OF Michael A. Taylor, Kansas City Royals (21%)

Power, speed, and strikeouts. Oh, and he’ll probably lose his job in May to one Bobby Witt Jr. sometime in May. If you can eat the batting average, take the category juice while you can.

OF Bryan Reynolds, Pittsburgh Pirates (12%)

He should offer batting average and counting stats as Pittsburgh’s No. 3 hitter, and the Pirates have a solid four games to start this week, as previously stated.

OF Cedric Mullins, Baltimore Orioles (9%)

He’s fresh off of a 5-for-5 outing on Sunday, and Austin Hays’ injury only further opens the door. Mullins is probably one of the biggest outfield priorities right now—I think you have to add him everywhere due to his ability to hit for some power and to steal bases. He has at least two hits in all three games for Baltimore this year, and should continue in the leadoff role moving forward.

STARTERS

LHP Yusei Kikuchi, Seattle Mariners (42%)
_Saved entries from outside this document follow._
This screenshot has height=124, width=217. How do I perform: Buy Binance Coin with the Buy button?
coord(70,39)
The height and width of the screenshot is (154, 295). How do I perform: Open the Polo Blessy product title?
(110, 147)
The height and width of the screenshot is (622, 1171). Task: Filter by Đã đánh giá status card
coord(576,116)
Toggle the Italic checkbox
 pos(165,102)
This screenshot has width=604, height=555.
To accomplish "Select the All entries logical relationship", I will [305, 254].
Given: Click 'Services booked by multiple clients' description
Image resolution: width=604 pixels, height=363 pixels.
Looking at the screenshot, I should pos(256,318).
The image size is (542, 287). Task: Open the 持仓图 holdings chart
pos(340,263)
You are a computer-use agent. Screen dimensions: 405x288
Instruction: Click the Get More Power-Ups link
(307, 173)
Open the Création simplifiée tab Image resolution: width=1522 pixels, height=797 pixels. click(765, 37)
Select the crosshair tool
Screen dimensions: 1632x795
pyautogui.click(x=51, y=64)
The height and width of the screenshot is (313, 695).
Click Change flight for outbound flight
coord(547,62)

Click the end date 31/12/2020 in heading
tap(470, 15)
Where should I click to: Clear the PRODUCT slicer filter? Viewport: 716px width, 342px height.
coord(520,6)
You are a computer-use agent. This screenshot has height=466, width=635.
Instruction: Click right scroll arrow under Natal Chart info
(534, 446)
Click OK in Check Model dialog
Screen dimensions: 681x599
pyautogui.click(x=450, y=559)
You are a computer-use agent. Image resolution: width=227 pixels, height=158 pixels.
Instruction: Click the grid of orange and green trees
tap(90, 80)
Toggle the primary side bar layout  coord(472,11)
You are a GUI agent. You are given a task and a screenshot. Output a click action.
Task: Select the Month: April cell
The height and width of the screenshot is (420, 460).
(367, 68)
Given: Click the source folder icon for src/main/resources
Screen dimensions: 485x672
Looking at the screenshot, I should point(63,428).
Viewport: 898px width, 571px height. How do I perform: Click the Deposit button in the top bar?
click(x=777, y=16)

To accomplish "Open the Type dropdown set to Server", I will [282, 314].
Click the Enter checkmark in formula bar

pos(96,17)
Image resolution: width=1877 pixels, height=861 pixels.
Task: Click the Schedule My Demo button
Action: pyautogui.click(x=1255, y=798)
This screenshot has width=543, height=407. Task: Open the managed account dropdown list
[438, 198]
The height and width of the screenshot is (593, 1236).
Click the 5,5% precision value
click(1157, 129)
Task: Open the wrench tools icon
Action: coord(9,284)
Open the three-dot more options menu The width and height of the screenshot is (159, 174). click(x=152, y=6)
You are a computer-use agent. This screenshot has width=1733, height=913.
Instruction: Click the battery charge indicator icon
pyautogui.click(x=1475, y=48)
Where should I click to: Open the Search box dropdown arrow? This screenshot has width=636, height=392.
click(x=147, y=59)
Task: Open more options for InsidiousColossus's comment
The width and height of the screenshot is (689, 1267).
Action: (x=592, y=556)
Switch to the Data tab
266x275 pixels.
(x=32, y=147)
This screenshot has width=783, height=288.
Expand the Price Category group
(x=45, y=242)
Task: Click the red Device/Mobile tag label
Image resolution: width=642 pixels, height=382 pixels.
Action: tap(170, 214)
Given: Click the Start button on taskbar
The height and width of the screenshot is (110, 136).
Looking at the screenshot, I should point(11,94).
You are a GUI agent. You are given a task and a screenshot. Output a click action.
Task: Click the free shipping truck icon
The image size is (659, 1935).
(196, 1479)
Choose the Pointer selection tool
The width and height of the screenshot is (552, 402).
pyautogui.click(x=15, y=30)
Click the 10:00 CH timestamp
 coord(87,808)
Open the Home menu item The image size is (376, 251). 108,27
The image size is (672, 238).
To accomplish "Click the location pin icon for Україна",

He’s an absolute priority pickup for your fantasy teams after spinning a gem at home against the Giants. Six innings and only one walk against 10 strikeouts will garner some attention. Encouragingly, his fastball topped out at 97.4 MPH, too. I’ll take that in the first start of the season!

LHP Jordan Montgomery, New York Yankees (39%)

Montgomery was a buzzy late-round draft pick this year, and this week he lines up for a two-start week against the Orioles and the Rays. You could certainly do worse if streaming. He pitched to a 5.11 ERA last year, but that came alongside a 3.87 FIP and 3.65 xFIP. He’s got decent strikeout stuff but really limits free passes—only a 4.7% walk rate last year, alongside a 24.4% strikeout rate.

RHP Tanner Houck, Boston Red Sox (31%)

I LOVE TANNER HOUCK. His frisbee slider is devastating. This kid has big strikeout stuff, as evidenced by his first turn against the Orioles...he managed five innings against Baltimore, and allowed a pair of runs but finished with a whopping eight strikeouts. He should get a rematch this Thursday against Baltimore, but this time at their place. I’m all over Houck at this early point of the season, and hoping he’ll pitch so well that Boston has to keep him in the rotation.

RELIEVERS

RHP Julian Merryweather, Toronto Blue Jays (52%)

Yep, he’s over the 50% threshold, but he wasn’t yesterday and he’s the hot add right now. Odds are he’s still going to split time with Jordan Romano, at least in my opinion. But you never know with these things, and Merryweather basically averaging 99 MPH on his heater and already securing two saves is noteworthy. You’ve got to make the add and see where this train goes.

RHP Cesar Valdez, Baltimore Orioles (34%)

As a closer, he’s unconventional—at least in that he isn’t overpowering and relies heavily on his changeup. Really heavily, like over 75% of the time. Long-term I don’t think that’s a recipe for success, but right now he appears to clearly have the role so I think you have to dip your toes into the water and see how far this goes.

RHP Bryan Garcia, Detroit Tigers (7%)

If you’re on a budget (or desperate), you can consider part of what looks like a bit of a timeshare in Detroit. Garcia logged a four-out save on Saturday, acquitting himself well by shutting down Cleveland on only 14 pitches. He’s more of an RP3 type in my book—but hey, you came here to dumpster-dive, right?